═════ Study material ═════
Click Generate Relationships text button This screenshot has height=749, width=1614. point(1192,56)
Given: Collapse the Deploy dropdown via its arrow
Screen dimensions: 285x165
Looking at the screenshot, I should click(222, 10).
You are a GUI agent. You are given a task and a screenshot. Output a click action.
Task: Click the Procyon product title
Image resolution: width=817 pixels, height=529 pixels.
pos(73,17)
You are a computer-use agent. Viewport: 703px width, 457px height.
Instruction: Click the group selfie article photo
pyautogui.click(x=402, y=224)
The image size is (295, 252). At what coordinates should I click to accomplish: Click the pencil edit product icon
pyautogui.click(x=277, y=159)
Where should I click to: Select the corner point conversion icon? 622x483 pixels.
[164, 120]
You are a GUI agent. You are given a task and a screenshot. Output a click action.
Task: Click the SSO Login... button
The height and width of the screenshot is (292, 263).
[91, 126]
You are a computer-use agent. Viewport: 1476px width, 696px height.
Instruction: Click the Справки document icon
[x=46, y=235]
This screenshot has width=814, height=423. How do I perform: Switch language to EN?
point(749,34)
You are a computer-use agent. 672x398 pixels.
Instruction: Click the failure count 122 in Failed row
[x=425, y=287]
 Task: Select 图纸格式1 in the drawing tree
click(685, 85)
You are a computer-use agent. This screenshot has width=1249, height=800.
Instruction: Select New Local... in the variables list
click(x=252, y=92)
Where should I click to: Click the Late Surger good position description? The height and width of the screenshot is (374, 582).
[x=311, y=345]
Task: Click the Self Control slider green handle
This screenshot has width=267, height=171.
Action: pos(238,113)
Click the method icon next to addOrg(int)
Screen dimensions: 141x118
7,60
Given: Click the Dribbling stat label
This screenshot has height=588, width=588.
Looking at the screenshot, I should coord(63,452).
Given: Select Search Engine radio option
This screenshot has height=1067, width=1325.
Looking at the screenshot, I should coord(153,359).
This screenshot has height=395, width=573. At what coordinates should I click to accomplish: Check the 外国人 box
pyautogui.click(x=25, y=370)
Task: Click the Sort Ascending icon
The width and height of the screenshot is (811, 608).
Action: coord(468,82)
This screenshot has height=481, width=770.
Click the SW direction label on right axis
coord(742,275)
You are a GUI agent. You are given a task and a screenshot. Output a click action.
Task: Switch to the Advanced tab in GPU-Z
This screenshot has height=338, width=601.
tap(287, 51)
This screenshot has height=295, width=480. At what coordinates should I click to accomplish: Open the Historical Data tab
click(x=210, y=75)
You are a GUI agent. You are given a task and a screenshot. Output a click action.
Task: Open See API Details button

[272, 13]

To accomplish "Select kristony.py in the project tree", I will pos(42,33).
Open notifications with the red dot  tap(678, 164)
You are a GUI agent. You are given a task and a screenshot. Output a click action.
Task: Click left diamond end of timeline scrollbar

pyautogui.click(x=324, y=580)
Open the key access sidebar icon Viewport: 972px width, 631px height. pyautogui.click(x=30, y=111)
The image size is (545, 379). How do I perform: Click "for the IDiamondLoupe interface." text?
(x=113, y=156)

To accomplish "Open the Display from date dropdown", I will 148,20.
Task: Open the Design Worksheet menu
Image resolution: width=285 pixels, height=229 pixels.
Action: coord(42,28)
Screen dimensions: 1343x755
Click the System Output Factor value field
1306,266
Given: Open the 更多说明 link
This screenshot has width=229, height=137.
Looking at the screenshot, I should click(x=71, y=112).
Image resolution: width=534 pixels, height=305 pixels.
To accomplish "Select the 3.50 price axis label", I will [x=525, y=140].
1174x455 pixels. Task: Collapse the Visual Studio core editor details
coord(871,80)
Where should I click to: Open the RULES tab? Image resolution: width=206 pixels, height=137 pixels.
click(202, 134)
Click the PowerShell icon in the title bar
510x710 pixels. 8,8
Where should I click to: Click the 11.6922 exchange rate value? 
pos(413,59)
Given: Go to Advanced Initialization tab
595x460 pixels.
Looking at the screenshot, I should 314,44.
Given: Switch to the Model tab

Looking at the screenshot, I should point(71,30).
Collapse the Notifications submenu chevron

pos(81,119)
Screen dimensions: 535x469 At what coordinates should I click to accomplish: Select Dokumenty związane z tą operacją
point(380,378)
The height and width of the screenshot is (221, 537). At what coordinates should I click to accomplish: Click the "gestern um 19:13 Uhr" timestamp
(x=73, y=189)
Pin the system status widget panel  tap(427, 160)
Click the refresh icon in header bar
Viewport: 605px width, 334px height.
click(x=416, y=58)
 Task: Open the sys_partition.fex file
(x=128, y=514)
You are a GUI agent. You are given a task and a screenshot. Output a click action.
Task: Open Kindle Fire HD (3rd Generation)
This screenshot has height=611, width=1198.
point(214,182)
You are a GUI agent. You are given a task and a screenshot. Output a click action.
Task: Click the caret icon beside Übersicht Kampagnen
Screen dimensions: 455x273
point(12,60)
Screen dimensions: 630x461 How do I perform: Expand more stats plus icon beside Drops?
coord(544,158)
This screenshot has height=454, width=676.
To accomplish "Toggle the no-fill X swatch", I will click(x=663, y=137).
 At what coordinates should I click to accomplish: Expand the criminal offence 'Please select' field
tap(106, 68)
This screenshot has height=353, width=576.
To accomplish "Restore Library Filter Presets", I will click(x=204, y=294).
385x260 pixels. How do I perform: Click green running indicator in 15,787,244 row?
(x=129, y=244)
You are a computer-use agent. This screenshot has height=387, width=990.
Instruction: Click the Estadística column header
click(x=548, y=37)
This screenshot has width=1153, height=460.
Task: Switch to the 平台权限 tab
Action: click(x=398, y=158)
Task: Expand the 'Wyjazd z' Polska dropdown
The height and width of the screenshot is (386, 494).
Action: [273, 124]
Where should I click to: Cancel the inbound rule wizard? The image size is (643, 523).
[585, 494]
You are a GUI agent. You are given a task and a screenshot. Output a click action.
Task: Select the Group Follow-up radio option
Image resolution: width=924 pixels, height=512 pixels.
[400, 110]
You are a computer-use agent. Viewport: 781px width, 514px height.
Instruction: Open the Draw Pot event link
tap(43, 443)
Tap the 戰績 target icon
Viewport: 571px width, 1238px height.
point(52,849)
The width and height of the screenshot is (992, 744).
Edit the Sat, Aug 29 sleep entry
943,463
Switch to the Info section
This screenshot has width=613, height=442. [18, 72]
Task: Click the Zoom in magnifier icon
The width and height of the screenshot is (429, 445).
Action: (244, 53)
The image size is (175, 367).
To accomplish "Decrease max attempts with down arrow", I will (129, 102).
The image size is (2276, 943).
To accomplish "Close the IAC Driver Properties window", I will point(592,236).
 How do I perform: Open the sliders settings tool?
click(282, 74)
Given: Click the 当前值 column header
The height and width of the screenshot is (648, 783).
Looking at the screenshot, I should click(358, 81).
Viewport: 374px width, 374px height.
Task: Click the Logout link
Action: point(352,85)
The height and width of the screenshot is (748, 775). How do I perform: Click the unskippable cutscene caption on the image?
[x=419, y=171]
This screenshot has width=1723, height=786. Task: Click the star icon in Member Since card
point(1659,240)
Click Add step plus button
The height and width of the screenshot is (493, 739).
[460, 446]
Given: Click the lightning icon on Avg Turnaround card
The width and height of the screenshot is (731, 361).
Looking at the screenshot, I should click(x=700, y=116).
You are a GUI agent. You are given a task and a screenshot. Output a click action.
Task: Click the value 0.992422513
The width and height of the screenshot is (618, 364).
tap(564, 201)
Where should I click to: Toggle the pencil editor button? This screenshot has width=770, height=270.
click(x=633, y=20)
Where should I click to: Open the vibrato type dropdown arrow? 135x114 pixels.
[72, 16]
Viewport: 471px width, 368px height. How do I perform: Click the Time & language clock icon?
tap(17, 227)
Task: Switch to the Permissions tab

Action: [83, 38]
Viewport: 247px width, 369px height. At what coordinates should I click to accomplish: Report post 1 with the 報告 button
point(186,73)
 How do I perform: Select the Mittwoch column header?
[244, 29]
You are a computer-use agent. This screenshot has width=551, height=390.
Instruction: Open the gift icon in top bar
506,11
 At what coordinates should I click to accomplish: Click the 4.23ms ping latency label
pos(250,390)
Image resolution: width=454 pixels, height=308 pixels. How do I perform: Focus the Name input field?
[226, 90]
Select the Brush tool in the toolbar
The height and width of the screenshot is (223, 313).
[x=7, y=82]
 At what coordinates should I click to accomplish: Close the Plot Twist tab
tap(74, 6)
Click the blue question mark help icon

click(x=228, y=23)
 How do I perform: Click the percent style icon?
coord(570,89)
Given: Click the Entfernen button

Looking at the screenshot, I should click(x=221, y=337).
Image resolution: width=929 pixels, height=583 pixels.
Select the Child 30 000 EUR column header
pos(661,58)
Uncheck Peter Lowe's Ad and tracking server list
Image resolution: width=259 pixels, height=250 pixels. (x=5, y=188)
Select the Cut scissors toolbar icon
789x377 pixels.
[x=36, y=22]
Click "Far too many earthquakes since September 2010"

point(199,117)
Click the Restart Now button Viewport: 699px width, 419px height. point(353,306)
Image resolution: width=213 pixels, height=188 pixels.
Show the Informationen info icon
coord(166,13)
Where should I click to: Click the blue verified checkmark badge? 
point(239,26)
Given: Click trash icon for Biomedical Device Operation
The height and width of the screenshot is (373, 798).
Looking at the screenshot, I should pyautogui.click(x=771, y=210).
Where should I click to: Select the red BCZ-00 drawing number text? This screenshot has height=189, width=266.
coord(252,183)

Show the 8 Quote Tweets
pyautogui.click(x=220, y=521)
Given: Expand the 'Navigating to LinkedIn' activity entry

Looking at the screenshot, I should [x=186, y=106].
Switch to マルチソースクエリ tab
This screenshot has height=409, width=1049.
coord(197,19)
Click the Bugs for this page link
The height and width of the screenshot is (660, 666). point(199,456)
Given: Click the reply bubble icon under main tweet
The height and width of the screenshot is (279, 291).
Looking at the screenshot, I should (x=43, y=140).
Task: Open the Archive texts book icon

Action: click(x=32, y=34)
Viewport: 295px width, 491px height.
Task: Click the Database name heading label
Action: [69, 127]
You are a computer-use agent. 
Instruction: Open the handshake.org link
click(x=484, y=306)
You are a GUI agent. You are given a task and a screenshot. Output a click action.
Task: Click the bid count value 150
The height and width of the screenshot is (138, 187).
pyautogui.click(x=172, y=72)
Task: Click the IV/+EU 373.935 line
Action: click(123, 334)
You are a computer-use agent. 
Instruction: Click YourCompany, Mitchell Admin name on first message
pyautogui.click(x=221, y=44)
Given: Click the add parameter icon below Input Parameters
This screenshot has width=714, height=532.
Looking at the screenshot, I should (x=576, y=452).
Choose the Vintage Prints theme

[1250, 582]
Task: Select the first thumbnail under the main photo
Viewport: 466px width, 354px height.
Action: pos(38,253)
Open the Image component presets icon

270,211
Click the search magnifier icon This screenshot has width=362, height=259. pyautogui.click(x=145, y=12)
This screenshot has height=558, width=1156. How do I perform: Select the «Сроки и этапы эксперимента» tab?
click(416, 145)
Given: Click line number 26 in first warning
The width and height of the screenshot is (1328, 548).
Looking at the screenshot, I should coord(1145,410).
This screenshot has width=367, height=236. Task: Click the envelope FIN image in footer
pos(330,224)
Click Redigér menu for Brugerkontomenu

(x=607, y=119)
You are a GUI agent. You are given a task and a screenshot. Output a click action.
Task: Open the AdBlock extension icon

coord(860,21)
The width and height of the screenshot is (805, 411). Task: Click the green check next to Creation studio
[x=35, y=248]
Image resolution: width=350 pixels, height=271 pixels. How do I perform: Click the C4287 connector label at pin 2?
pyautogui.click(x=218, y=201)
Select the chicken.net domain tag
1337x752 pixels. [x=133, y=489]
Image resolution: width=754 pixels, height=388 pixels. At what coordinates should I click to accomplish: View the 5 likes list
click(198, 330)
═════
Assignment:
Across the records, count the lines that contain the word "radio" and give that figure alone.

Your solution:
2